- **Required action**
Which lines below hold the word "Médiathèque"? Report each one.

- **Record excerpts**
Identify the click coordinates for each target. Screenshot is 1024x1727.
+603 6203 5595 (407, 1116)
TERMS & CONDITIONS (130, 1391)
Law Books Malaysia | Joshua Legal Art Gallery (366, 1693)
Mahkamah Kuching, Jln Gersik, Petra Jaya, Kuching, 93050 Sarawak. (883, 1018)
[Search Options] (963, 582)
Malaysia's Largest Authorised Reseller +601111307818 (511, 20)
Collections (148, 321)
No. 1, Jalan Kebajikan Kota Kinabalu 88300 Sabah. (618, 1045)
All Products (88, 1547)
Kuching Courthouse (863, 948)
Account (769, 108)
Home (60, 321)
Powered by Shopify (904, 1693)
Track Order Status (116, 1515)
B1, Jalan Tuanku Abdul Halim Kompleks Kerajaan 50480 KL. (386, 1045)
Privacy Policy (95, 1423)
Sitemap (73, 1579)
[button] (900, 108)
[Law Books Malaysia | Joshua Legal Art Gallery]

==

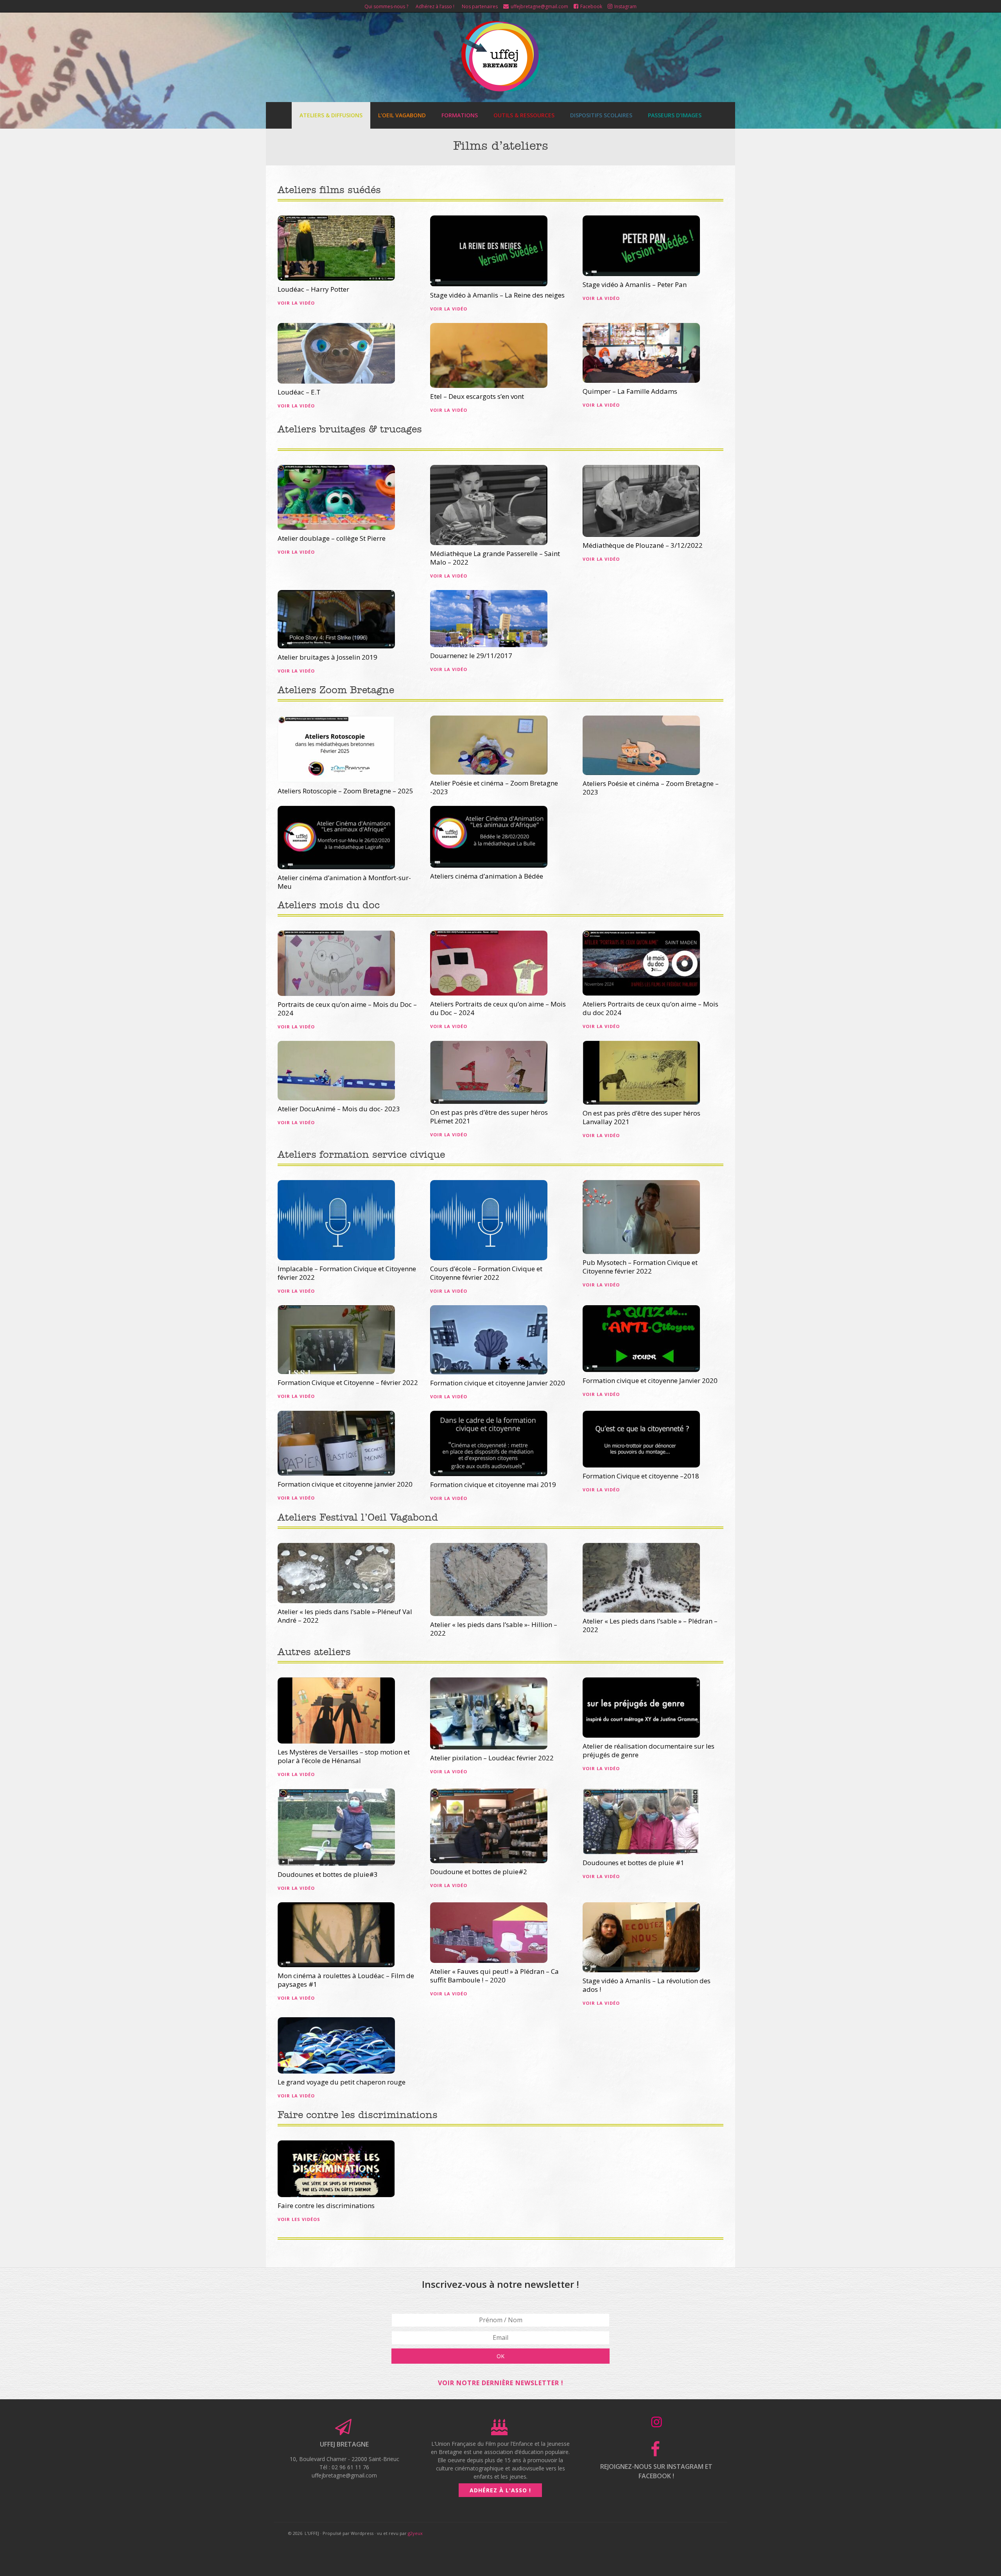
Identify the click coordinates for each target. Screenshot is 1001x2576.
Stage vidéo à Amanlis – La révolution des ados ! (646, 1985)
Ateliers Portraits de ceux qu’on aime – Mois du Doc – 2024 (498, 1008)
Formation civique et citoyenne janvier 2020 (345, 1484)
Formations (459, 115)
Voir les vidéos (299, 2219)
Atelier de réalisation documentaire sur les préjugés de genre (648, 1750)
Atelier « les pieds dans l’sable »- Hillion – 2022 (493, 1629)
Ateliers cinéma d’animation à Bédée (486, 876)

==

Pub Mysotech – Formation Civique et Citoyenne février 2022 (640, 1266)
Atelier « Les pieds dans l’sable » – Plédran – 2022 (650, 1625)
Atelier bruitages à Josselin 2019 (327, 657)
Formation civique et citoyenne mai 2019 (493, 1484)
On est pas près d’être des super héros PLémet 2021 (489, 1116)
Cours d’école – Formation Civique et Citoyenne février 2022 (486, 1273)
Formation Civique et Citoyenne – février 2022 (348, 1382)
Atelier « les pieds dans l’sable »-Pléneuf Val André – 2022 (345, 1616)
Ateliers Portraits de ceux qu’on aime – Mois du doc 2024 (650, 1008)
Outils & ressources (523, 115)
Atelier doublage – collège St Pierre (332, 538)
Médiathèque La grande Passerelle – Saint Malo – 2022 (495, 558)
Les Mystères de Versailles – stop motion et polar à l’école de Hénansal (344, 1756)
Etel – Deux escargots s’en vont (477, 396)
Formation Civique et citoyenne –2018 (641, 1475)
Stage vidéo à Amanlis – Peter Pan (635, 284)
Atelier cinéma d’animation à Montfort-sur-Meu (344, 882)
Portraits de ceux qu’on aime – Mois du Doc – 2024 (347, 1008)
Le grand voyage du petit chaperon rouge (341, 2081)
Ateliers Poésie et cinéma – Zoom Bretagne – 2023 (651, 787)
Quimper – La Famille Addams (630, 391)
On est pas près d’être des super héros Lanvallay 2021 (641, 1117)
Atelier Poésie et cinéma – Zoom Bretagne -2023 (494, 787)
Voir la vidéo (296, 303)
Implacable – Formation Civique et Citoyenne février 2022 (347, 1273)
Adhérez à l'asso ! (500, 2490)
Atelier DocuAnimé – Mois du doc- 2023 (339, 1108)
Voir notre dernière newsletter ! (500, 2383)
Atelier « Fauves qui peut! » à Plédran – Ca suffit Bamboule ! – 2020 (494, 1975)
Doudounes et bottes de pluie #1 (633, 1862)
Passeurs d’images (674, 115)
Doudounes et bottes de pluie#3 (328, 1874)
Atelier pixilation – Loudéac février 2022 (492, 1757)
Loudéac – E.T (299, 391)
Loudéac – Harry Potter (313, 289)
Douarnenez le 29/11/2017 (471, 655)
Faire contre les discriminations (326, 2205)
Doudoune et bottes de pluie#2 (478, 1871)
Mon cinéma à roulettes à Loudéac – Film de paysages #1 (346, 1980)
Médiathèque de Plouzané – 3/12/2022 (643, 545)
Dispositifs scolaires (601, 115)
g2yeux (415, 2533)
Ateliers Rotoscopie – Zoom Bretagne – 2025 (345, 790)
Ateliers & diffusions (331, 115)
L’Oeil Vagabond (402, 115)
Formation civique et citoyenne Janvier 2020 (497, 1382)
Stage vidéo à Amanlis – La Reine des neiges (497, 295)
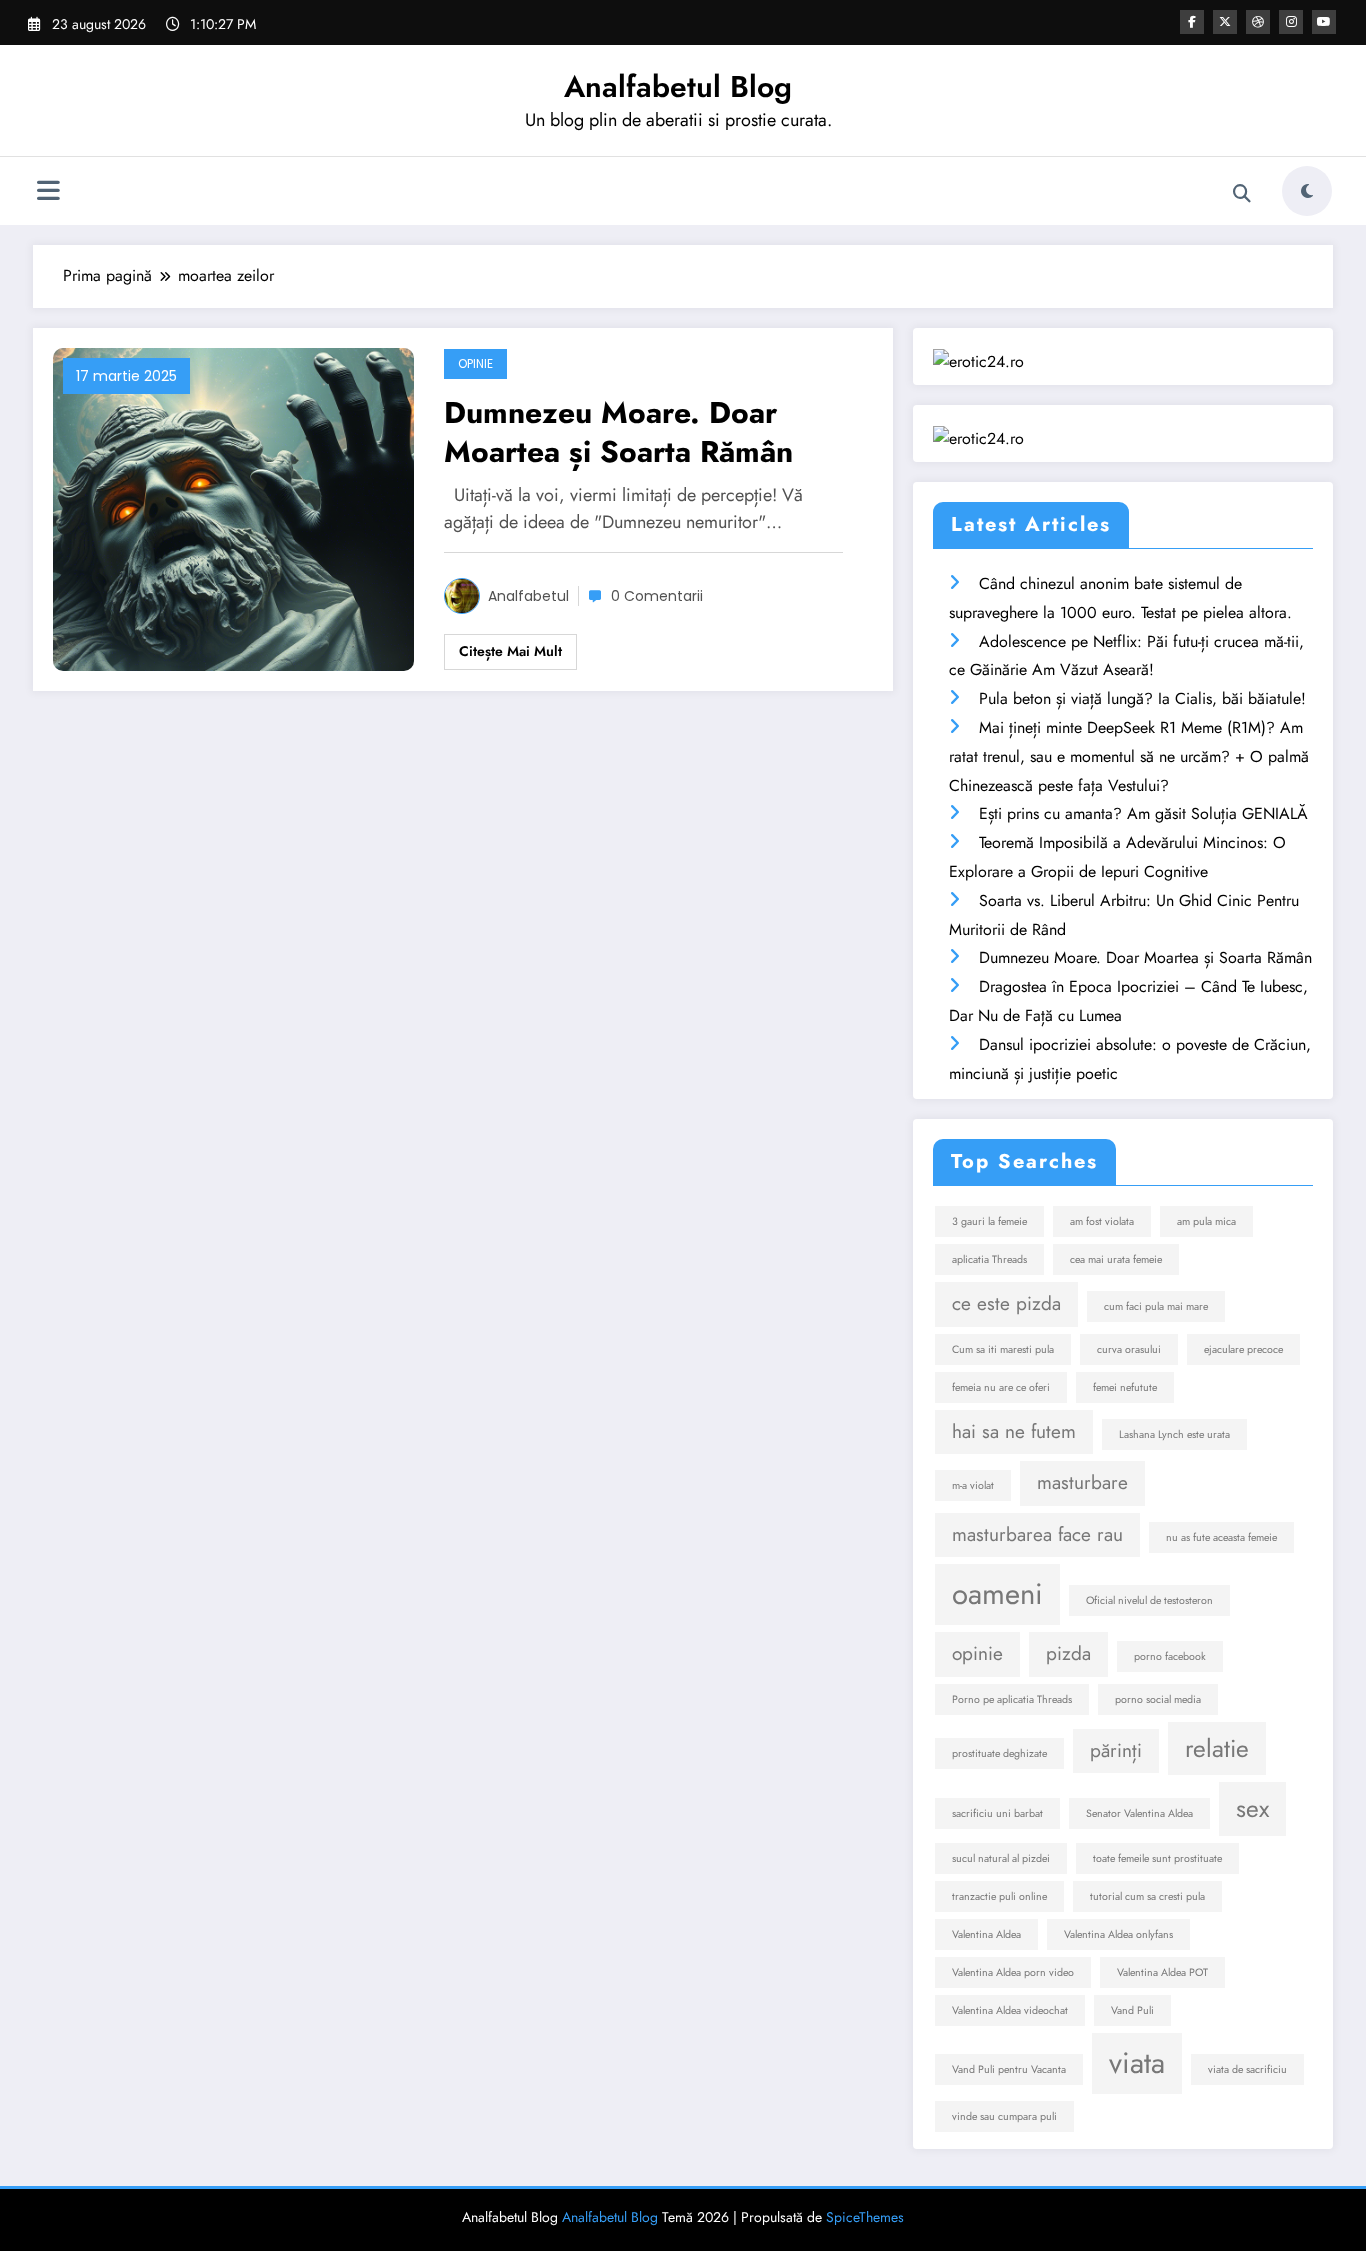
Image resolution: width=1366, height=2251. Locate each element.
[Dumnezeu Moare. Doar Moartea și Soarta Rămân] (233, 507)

- **Solution to this exercise**
Médiathèque La grande Passerelle – Saint Malo – 2022 (495, 558)
Médiathèque de Plouzané – 3/12/2022 (643, 545)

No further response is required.